Dağların Görevi
Dağların Görevi
Jeolojinin
bulgularına göre, dağlar yeryüzü kabuğunu oluşturan çok büyük tabakaların
hareketleri ve çarpışmaları sonucunda oluşurlar. Bu tabakalar çok büyüktür ve
tüm karaları onlar taşırlar. İki tabaka çarpıştığı zaman daha dayanıklı olan,
ötekinin altına girer ve aralarındaki tortu havaya kalkar. Sıkışmış tortuda
oluşan büyük kıvrım da, çevredeki bölgeden yükselerek dağları oluşturur. Bu
arada, dağları oluşturan çıkıntı, yer üstünde olduğu kadar yer altında da
ilerler. Yani dağların gördüğümüz kütleleri kadar, yer altında aşağıya doğru
uzanan bir kütleleri de vardır. Dağların bu yeraltındaki uzantıları,
yerkabuğunun mağma tabakası üzerinde ya da kendi tabakaları arasında kaymasını
engeller.
Bu açıklamadan da
anlaşıldığı gibi, dağların en önemli özelliklerinden birisi, birbirine
yaklaşarak sıkışan yer tabakalarının birleşim noktalarında yükselmeleri ve bu
tabakaları "sabitlemeleri"dir. Yani dağları, tahtaları birarada tutan çivilere
benzetebiliriz.
Öte yandan,
dağların inanılmaz kütleleriyle yerkabuğuna yaptıkları basınç, Dünya’nın
çekirdeğindeki mağma hareketlerinin etkilerinin yeryüzüne ulaşarak yerkabuğunu
parçalamasına da engel olmaktadır. Dünya’nın çekirdek olarak adlandırılan merkez
tabakası, binlerce derece sıcaklıkta erimiş maddelerden oluşan bir bölgedir.

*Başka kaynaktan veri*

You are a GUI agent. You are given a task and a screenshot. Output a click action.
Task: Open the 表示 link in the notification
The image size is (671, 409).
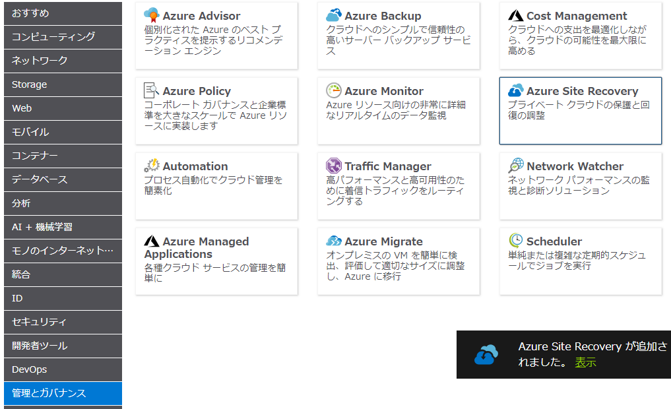(585, 362)
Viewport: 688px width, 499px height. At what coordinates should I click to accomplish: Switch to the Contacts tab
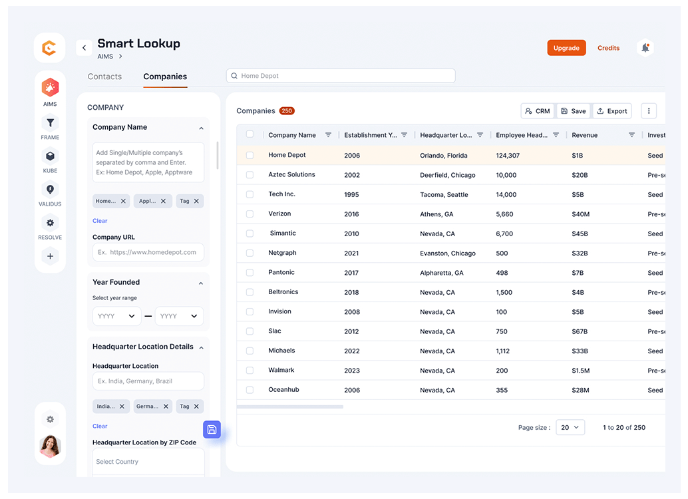click(104, 77)
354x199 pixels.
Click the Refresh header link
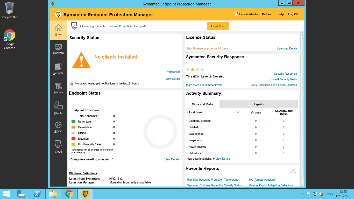point(267,14)
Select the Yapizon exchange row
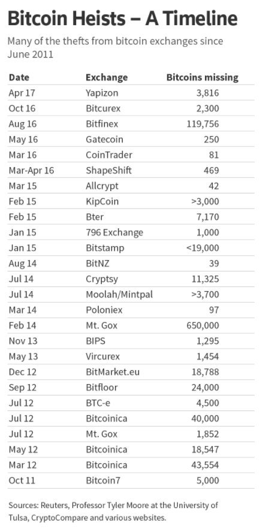263x529 pixels. (131, 93)
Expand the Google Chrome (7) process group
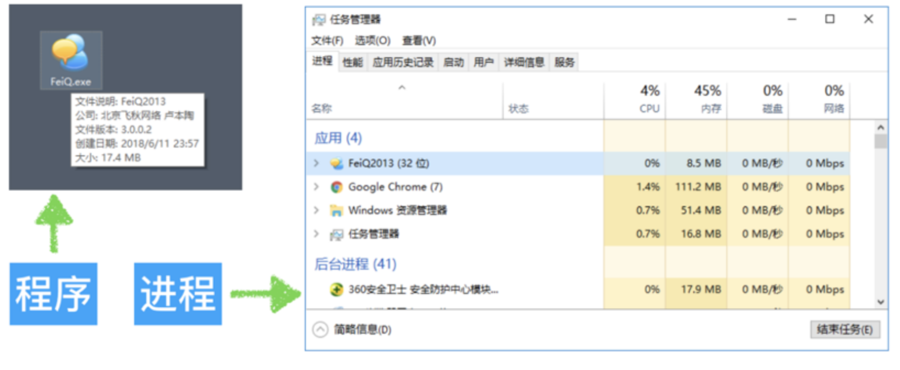This screenshot has height=370, width=900. click(316, 187)
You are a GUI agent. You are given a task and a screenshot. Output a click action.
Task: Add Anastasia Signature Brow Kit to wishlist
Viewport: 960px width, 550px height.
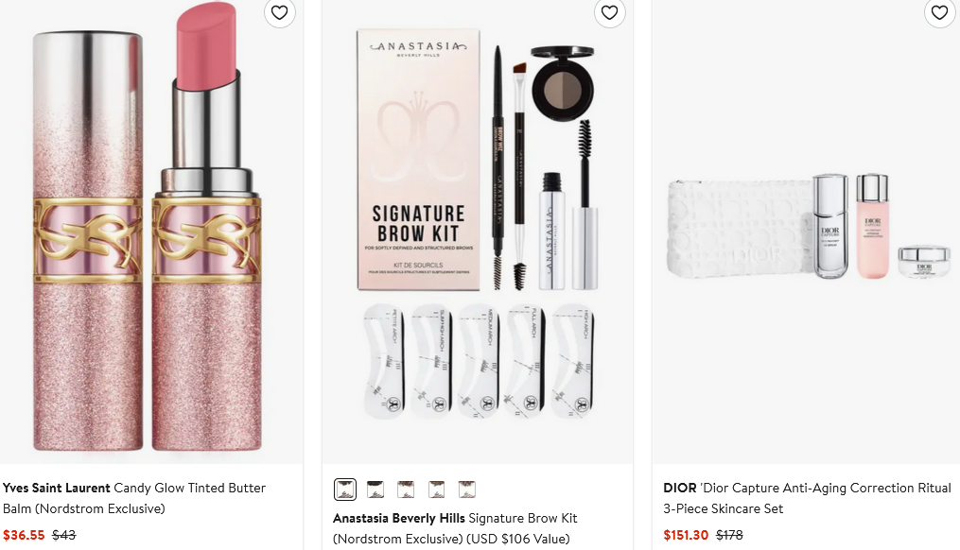(x=609, y=12)
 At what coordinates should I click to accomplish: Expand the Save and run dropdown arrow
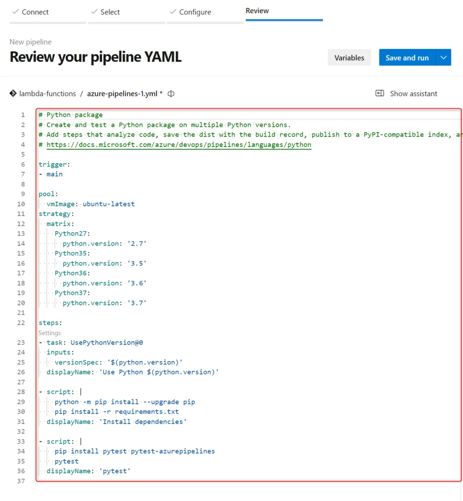443,58
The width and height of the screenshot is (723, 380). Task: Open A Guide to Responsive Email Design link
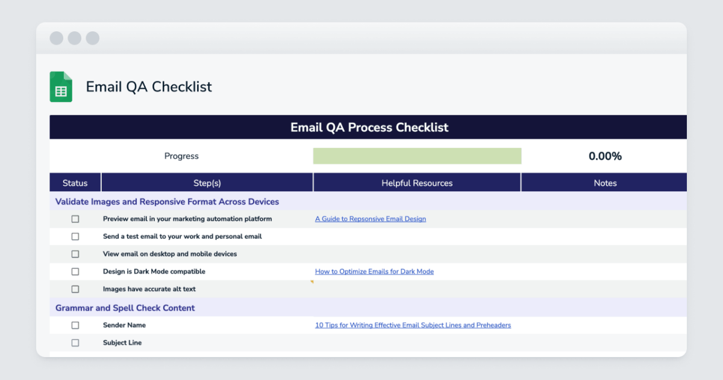point(370,218)
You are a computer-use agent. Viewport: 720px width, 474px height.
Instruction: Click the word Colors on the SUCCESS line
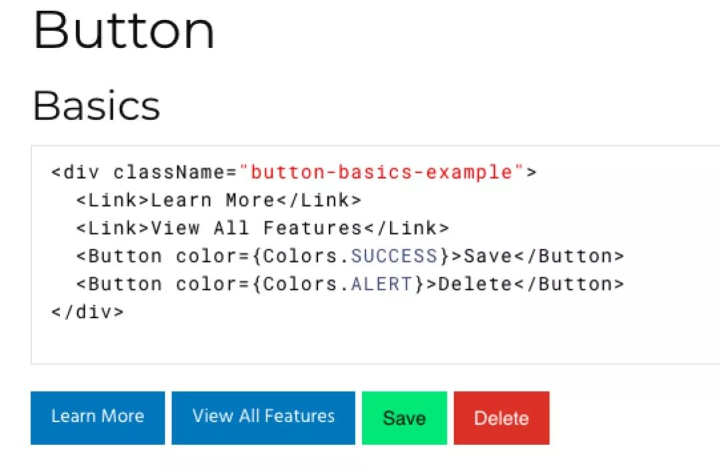point(300,256)
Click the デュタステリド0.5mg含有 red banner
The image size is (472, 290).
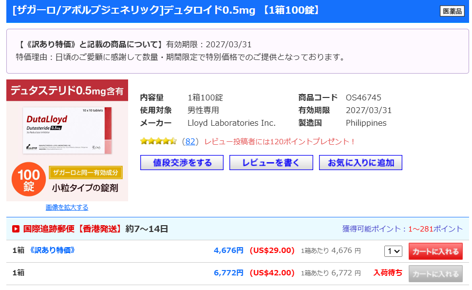pos(67,91)
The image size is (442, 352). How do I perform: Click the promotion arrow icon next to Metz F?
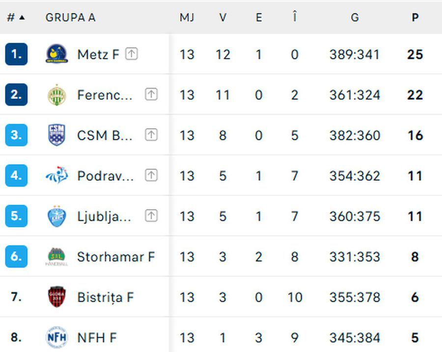click(x=131, y=54)
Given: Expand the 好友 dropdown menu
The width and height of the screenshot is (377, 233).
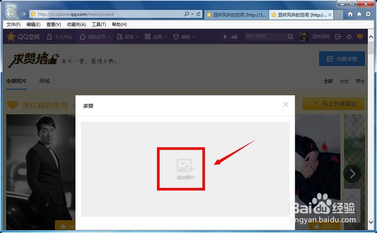Looking at the screenshot, I should [127, 37].
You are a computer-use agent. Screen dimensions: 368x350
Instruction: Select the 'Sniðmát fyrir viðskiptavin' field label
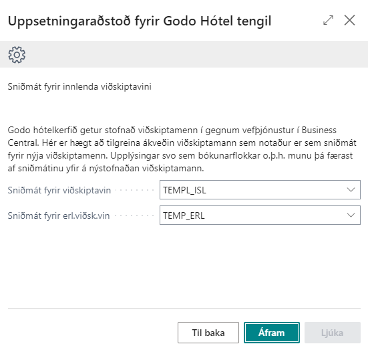(59, 190)
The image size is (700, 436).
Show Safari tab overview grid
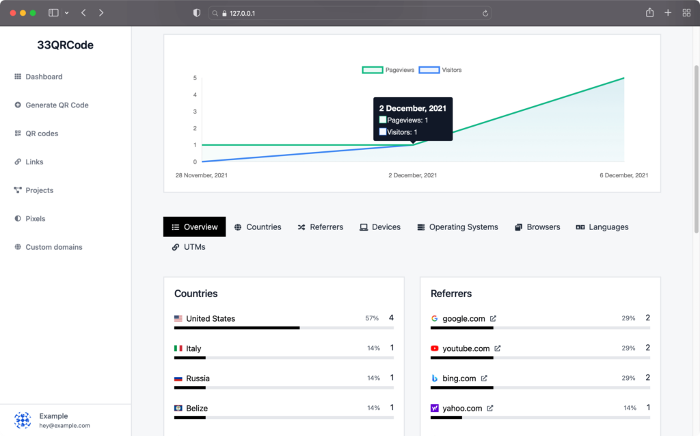(686, 13)

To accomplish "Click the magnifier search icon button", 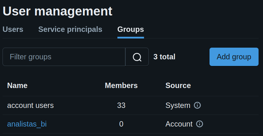I will (x=137, y=57).
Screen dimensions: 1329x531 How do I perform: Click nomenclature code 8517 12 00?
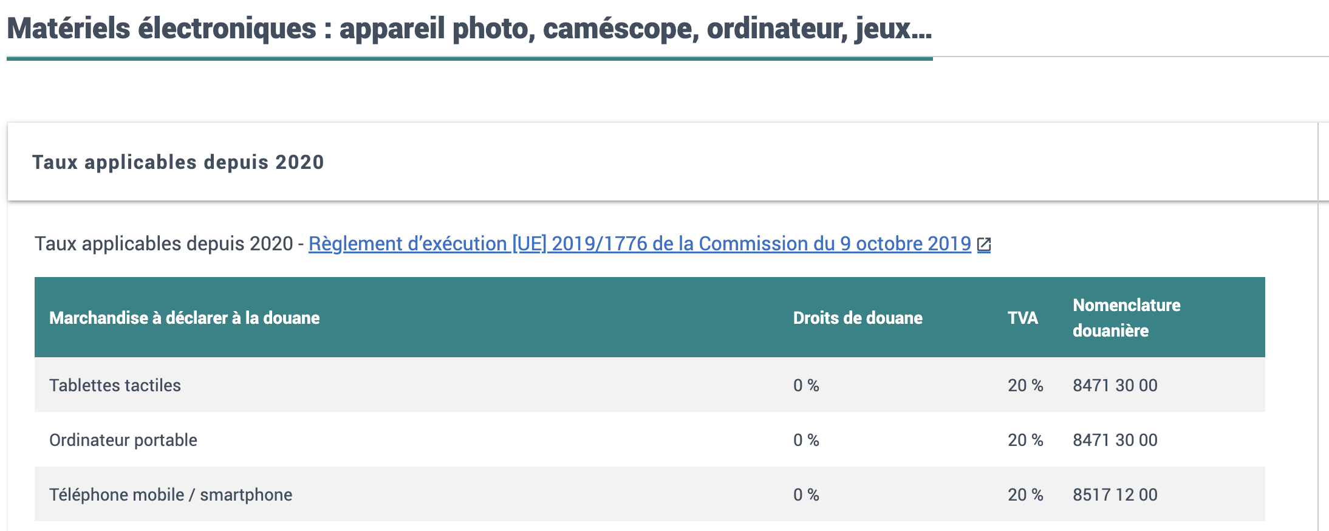click(x=1115, y=495)
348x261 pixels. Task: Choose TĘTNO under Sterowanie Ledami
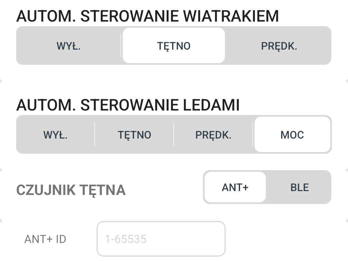click(134, 135)
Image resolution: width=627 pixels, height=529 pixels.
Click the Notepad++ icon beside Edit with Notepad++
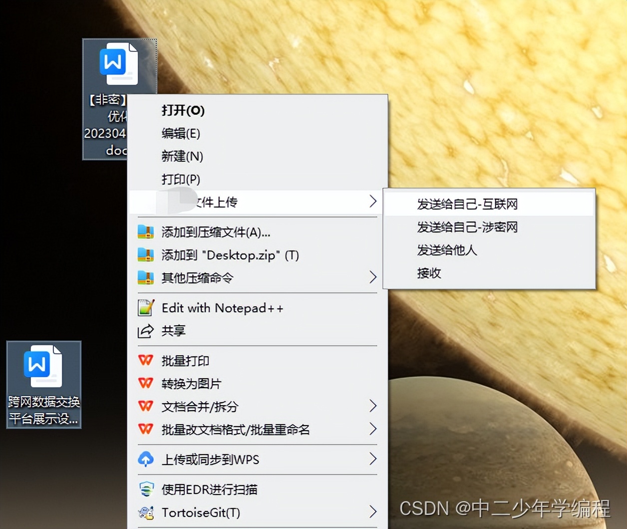(x=146, y=307)

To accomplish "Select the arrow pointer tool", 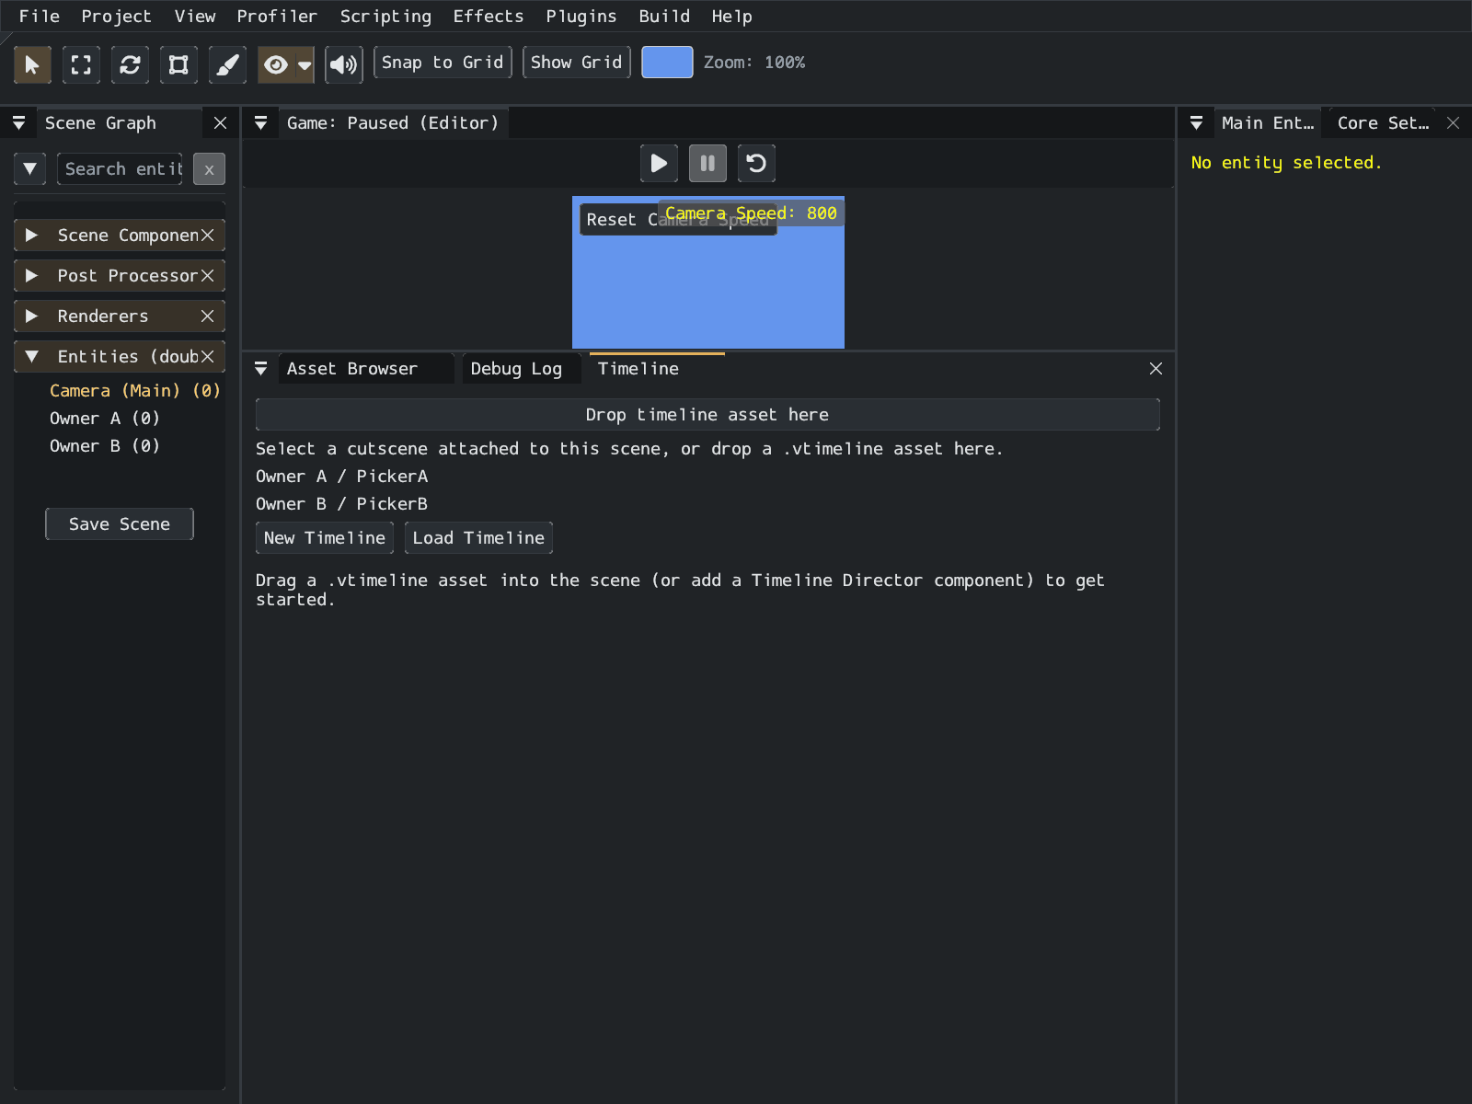I will [32, 64].
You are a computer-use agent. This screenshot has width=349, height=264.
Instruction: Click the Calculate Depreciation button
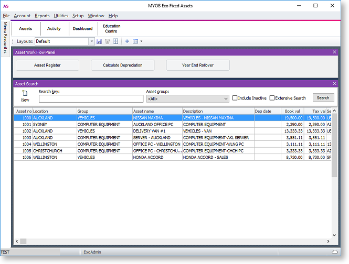(123, 65)
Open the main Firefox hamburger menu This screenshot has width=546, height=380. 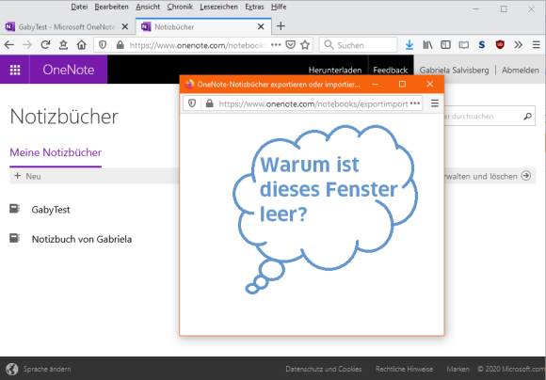click(537, 45)
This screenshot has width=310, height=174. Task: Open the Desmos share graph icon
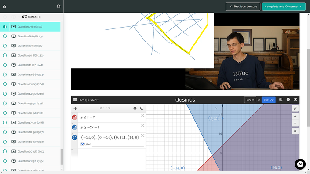(281, 99)
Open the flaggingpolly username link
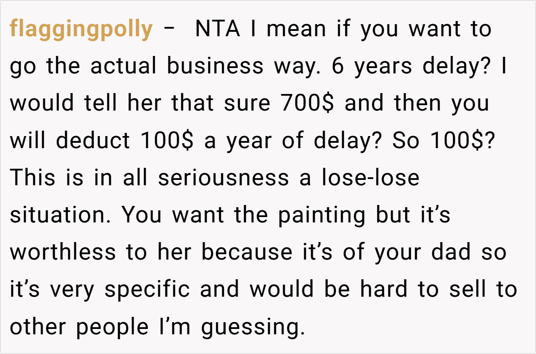The image size is (536, 354). point(81,30)
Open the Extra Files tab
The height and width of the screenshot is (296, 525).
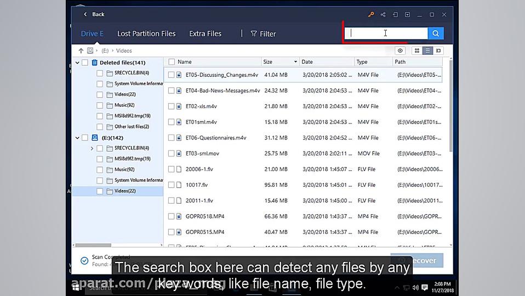click(205, 33)
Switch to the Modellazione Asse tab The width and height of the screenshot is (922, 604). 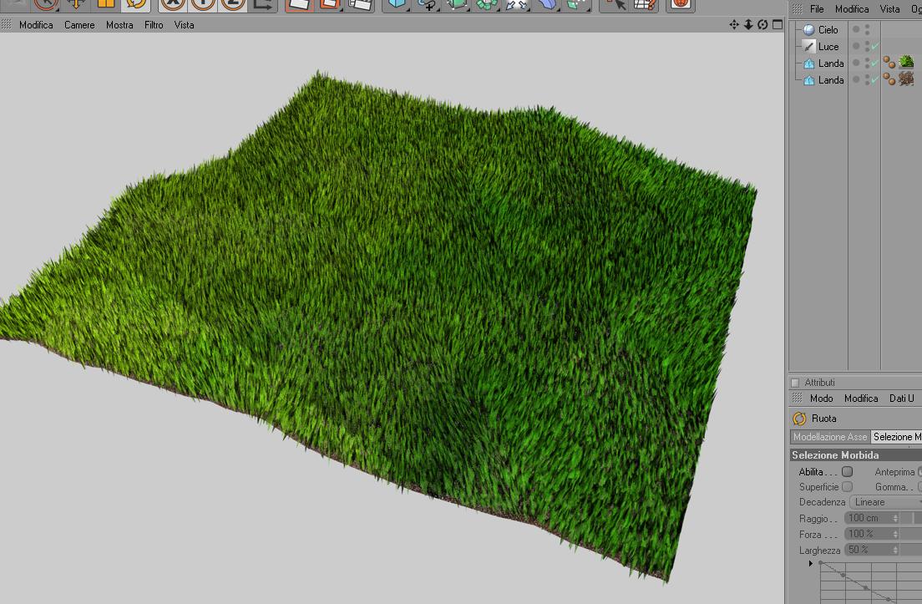830,437
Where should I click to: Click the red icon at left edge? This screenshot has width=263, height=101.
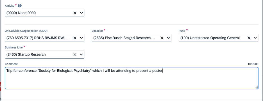(x=1, y=86)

Çekirdekte meydana gelen hareketler sebebiyle yeryüzünü oluşturan tabakalar
arasında ayrılma bölgeleri meydana gelmektedir. Bu bölgelerde yükselen dağlar
aşağıdan yukarıya gelen hareketleri engelleyerek Dünya’yı şiddetli depremlerden
korurlar.
İşin ilginç yanı
ise, günümüzde modern jeoloji tarafından ortaya konulan bu teknik gerçeklerin,
asırlar önce Kuran’da haber verilmiş olmasıdır. Dağlardan söz eden bir Kuran
ayetinde şöyle denilmektedir:
O, gökleri dayanak
olmaksızın yaratmıştır, bunu görmektesiniz. Arzda da, sizi sarsıntıya uğratır
diye sarsılmaz dağlar bıraktı ve orada her canlıdan türetip yayıverdi... (Lokman
Suresi, 10)
Allah Kuran'da bu
ayetiyle, aynı zamanda o devirde yaygın kabul gören inanışın batıl olduğunu
gösteriyordu. O dönemde birçok toplumda olduğu gibi, ilkel bir astronomi
anlayışına sahip olan Araplar, gökyüzünün dağlar sayesinde tepede durabildiğini
zannediyorlardı. Bu inanışa göre düz olan dünyanın iki ucunda yüksek dağlar
mevcuttu. Bu dağlar gök kubbenin "dayanaklarıydılar". Yani gökyüzünü ayakta
tutan birer direk gibi oldukları düşünülüyordu. Bu inancın yanlış olduğu üstteki
ayetle kesin olarak ortaya çıktı ve insanlara gökyüzünün "dayanaksız" olduğu
haber verildi. Ayrıca dağların gerçek jeolojik işlevi de haber verildi:
Sarsıntıları engellemek. Bu konudaki bir başka ayette de yine aynı konu
vurgulanmıştır:
Yeryüzünde, onları
sarsmasın diye, sabit dağlar yarattık ve doğru gidebilsinler diye geniş yollar
açtık. (Enbiya Suresi, 31)
Açıkça görüldüğü
gibi Allah, çok yeni elde edilebilmiş olan jeoloji bilgilerini henüz 7. yüzyılda
Kuran’la insanlara haber veriyordu. Bu da, Kuran'ın herşeyi bilen Allah katından
indirilmiş olduğunun bir başka delilidir.